(Records provided Opens)
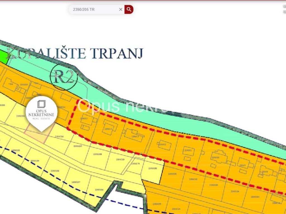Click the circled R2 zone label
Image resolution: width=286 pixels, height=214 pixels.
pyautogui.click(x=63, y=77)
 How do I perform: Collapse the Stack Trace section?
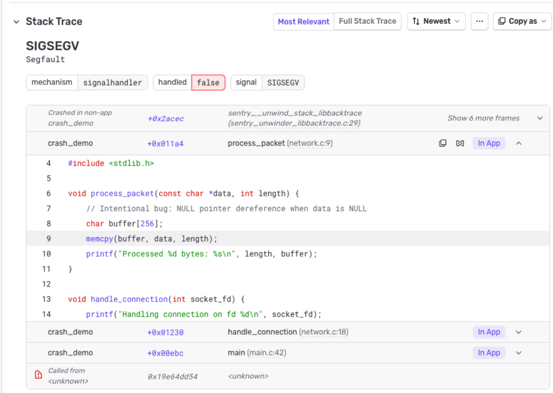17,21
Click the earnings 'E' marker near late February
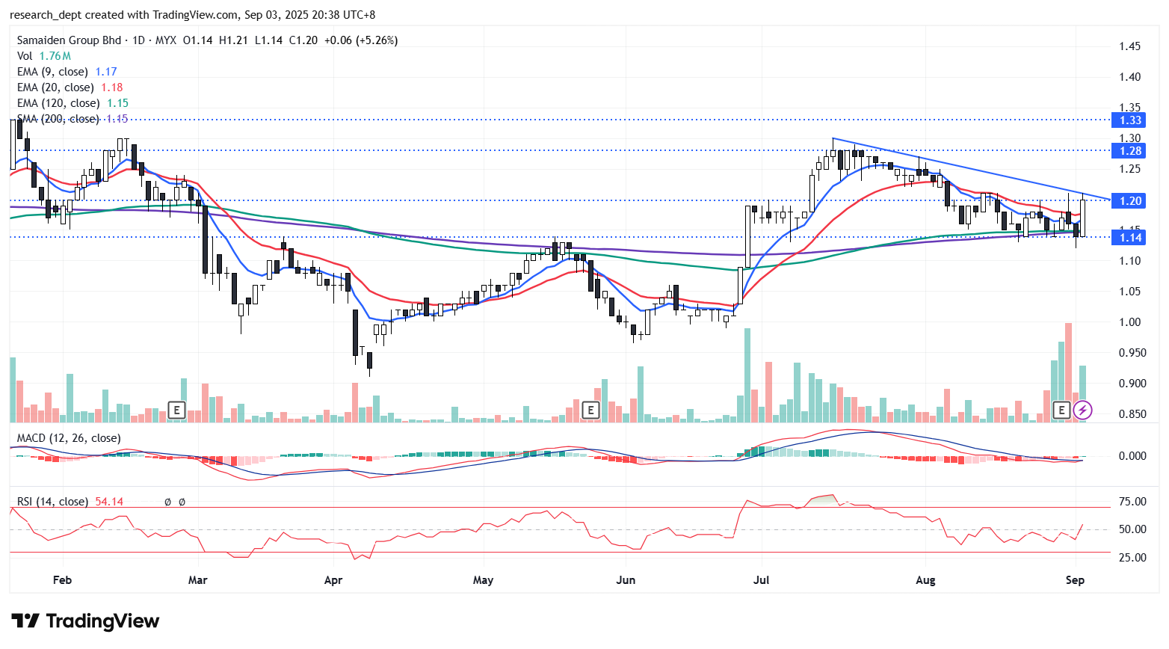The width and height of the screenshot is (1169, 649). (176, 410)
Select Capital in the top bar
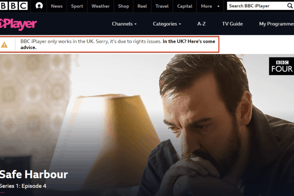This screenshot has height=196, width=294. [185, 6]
(Records provided Closes)
(Records provided Opens)
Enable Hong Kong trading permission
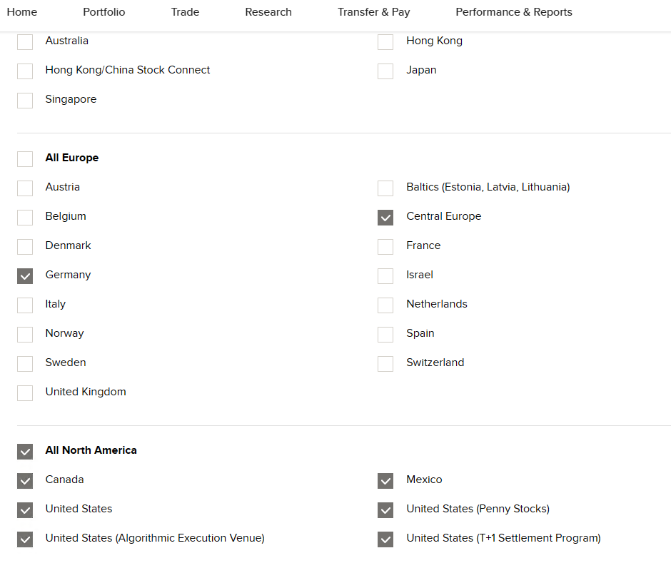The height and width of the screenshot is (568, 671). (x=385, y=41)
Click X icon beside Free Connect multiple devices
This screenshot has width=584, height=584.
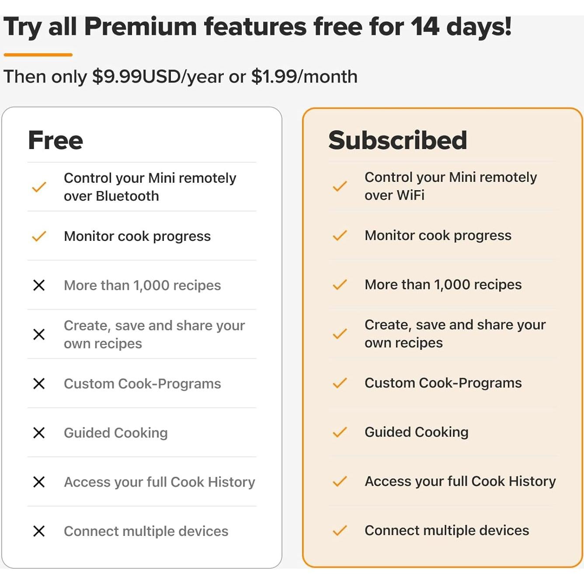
(Records provided Closes)
(Records provided Opens)
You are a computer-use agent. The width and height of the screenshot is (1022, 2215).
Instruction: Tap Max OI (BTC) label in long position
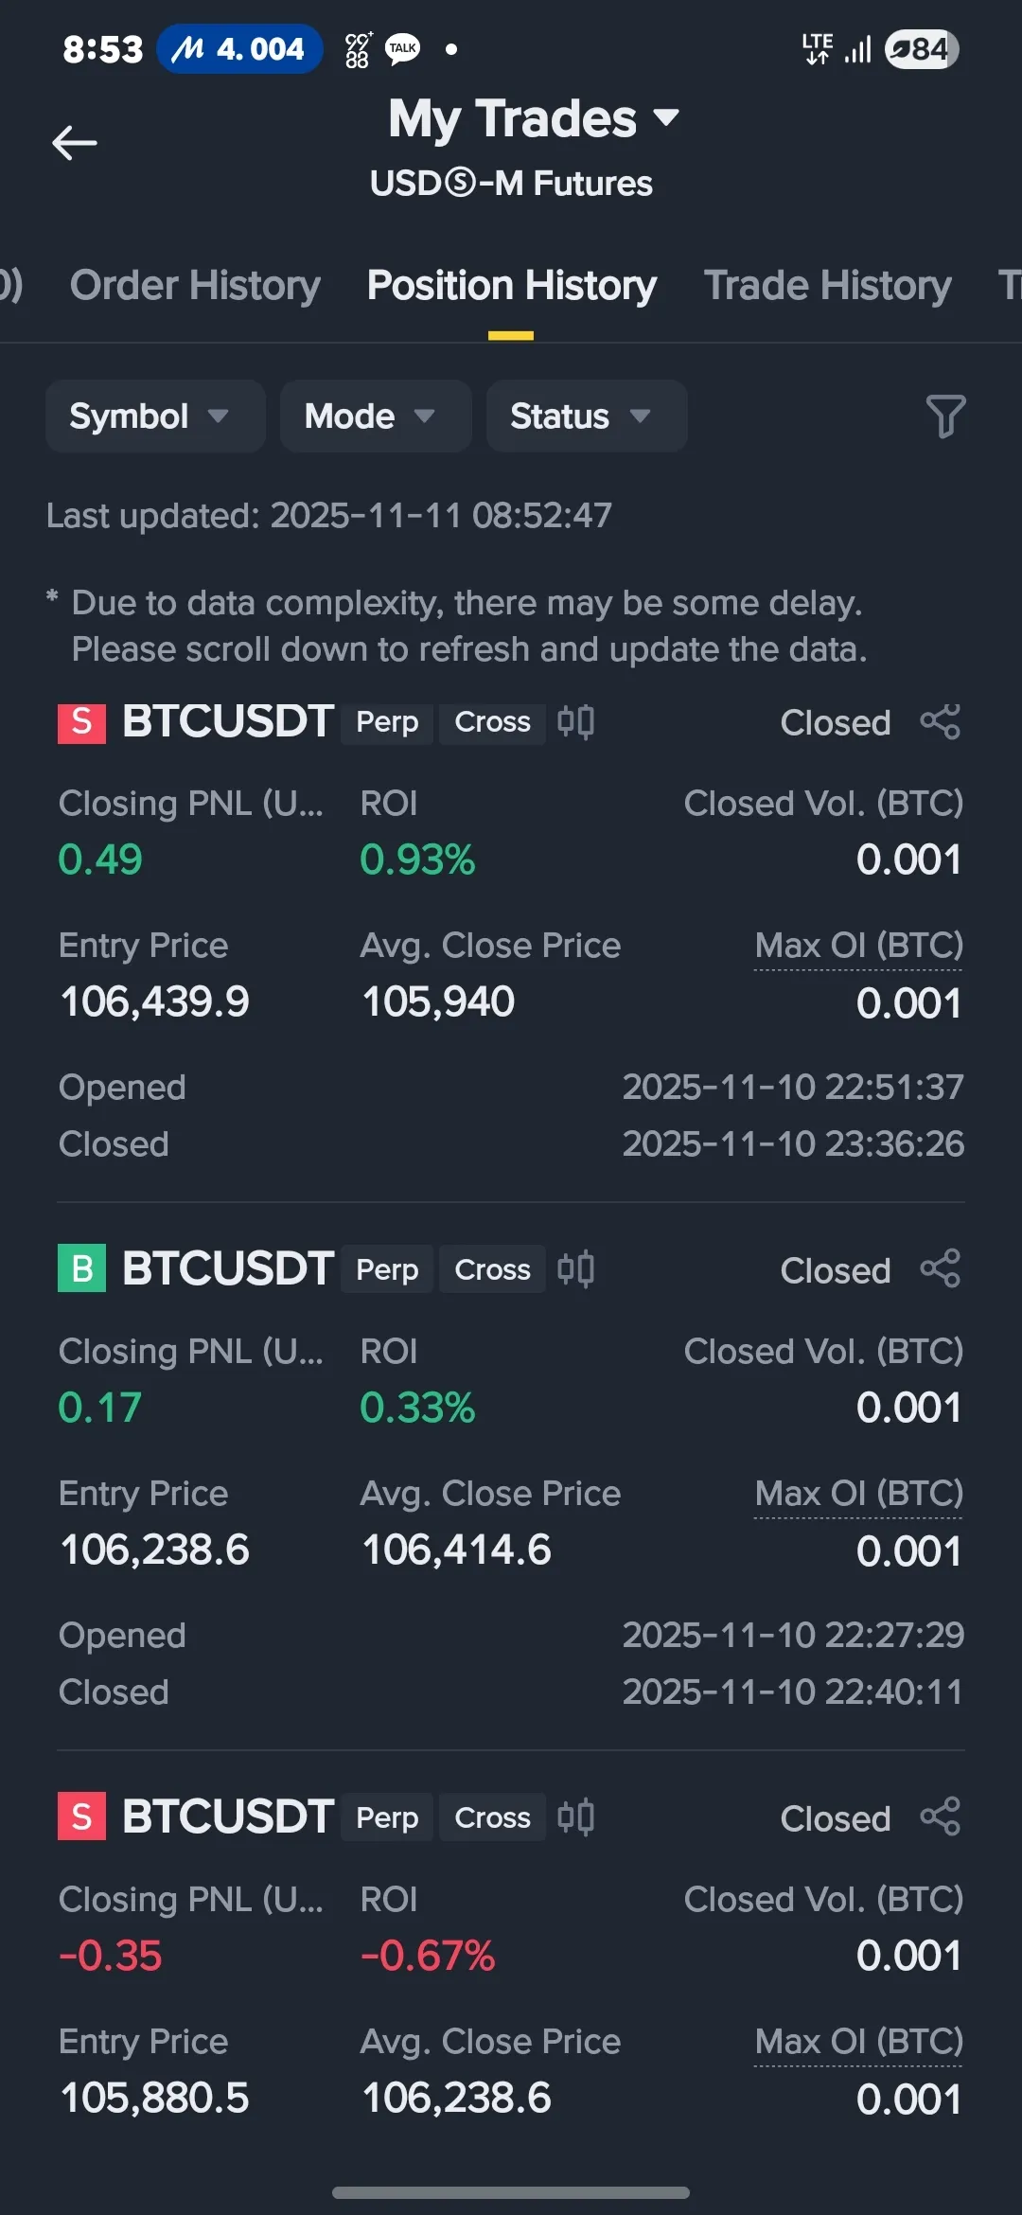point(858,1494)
(Records provided Closes)
* _Exercise objective_
In the listing above, find the line with "Enable Hong Kong trading permission" and the line with "This screenshot has width=584, height=584.". Transcribe those two and everything between, exactly, leaving out pictures.

* _Reply_
Enable Hong Kong trading permission
The height and width of the screenshot is (568, 671). (x=385, y=41)
Click X icon beside Free Connect multiple devices
This screenshot has width=584, height=584.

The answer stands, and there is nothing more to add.